Canadian artist (1945-2004)

Robert-Émile Fortin (December 19, 1945 - July 8, 2004) was a Quebec painter.

He was born in Hull, Quebec, the son of Émile Fortin and Aline Boisvert. His mother died before he was two years old and Fortin was raised at the Sainte-Thérèse Orphanage in Aylmer, Quebec and the Saint-Joseph Orphanage in Ottawa. Fortin spent his summers at the farm of his grandmother Aldéa located near Lac Leamy. After he completed primary school at the age of twelve, he attended secondary school in Sainte-Rose-de-Lima (now part of Gatineau) and Gatineau, living at first with his grandmother but later in foster homes.

Fortin worked at a number of jobs: as a cleaner and bartender at a bar and at a paper mill, before securing a job as a graphic artist with the federal Department of Energy, Mines and Resources. In 1968, he married Monique Lemieux. Later that year, he entered the Arts faculty at the University of Ottawa. In 1970, he returned to work with the federal Department of the Environment (formerly part of Energy, Mines and Resources). In 1973, he held his first exhibition of paintings in Hull with L'Amicale Artistique de l'Outaouais. In 1974, he enrolled in night courses with the Ottawa School of Art. Facing a conflict between his growing interest in drawing and painting and his career as a civil servant, Fortin resigned after he was offered a promotion to department head in 1974.

His work, originally non-figurative, gradually evolved into a naïve folk art style. During this period, Fortin moved to a farm in Mulgrave Derry, Quebec. The wood stove of the farm house there became an important element in his future work. He taught art courses in the Ottawa region from 1979 to 1981. In 1983, he embarked on a tour of Europe where he studied art and sold his art to galleries and private collectors.

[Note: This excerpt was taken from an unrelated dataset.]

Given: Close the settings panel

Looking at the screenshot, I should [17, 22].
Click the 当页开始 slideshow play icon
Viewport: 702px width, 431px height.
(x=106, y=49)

On his return to Canada, Fortin began to produce limited edition silkscreen prints of his works. In 1984, he moved from his farm to the town of Buckingham. In the following year, he opened a gallery nearby. Later that year, he travelled to Zaire where he gave courses in silkscreening. In 1988, Fortin returned to acrylic paintings on canvas and left Buckingham, establishing himself in downtown Hull.

In 1997, he moved to a studio and gallery in the Mont-Tremblant area.

Fortin died in the Laurentians at the age of 58.